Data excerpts
========================
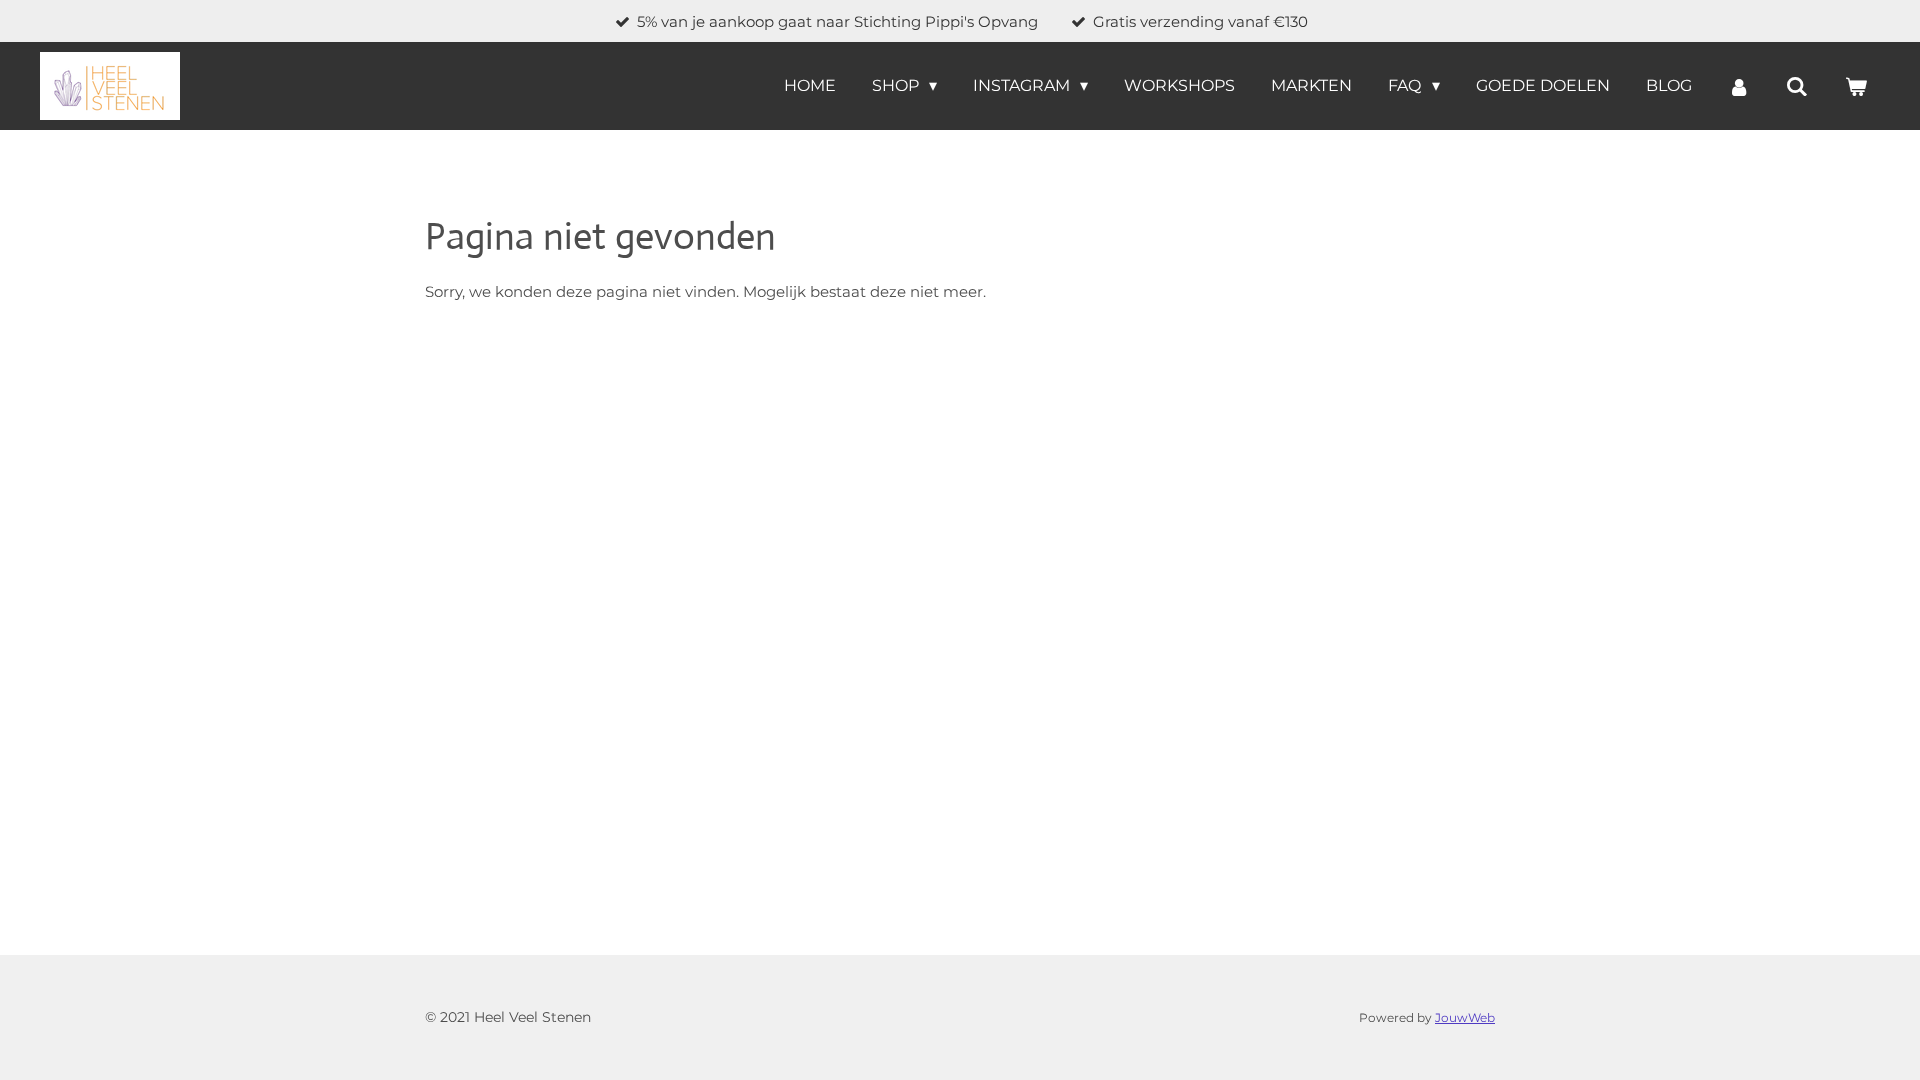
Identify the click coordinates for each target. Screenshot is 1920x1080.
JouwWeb (1465, 1018)
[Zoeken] (1797, 86)
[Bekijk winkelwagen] (1856, 86)
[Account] (1739, 86)
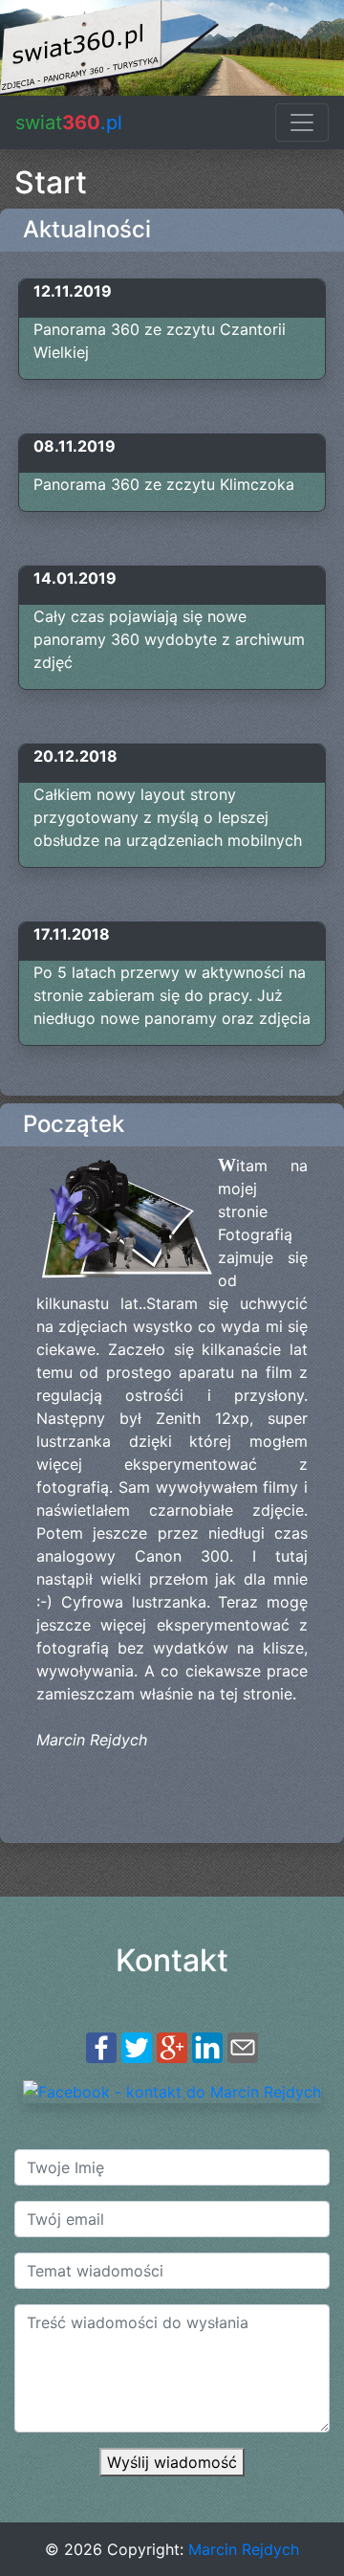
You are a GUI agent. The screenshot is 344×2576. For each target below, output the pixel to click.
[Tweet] (136, 2046)
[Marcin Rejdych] (172, 2089)
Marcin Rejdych (243, 2549)
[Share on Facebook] (101, 2046)
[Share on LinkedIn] (207, 2046)
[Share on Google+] (172, 2046)
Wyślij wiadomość (172, 2462)
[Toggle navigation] (302, 122)
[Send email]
========================
● **Task directions**
Repeat every record above exactly, but drop the pictures.

● **Completed task**
Identify the click coordinates for each target. Screenshot is 1920x1080.
JouwWeb (1465, 1018)
[Zoeken] (1797, 86)
[Bekijk winkelwagen] (1856, 86)
[Account] (1739, 86)
You are a GUI agent. The screenshot is 344×2576. For each target below, output the pixel to click.
[Tweet] (136, 2046)
[Marcin Rejdych] (172, 2089)
Marcin Rejdych (243, 2549)
[Share on Facebook] (101, 2046)
[Share on LinkedIn] (207, 2046)
[Share on Google+] (172, 2046)
Wyślij wiadomość (172, 2462)
[Toggle navigation] (302, 122)
[Send email]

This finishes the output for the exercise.